START DATA
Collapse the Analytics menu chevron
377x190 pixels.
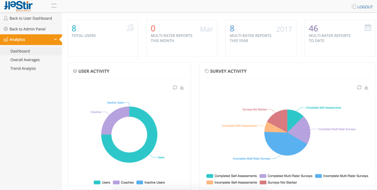click(x=56, y=39)
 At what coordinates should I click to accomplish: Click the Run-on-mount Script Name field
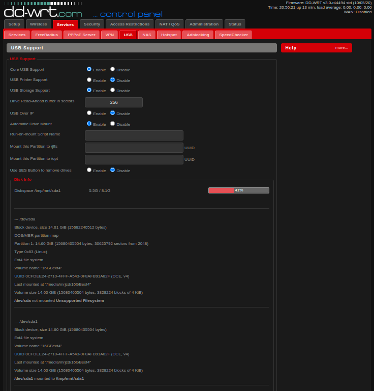(x=134, y=135)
END DATA
_TASK DESCRIPTION_
What you return must match the data above exactly, with no images included.

_ANSWER_
Collapse the Analytics menu chevron
377x190 pixels.
click(x=56, y=39)
 At what coordinates should I click to accomplish: Click the Run-on-mount Script Name field
(x=134, y=135)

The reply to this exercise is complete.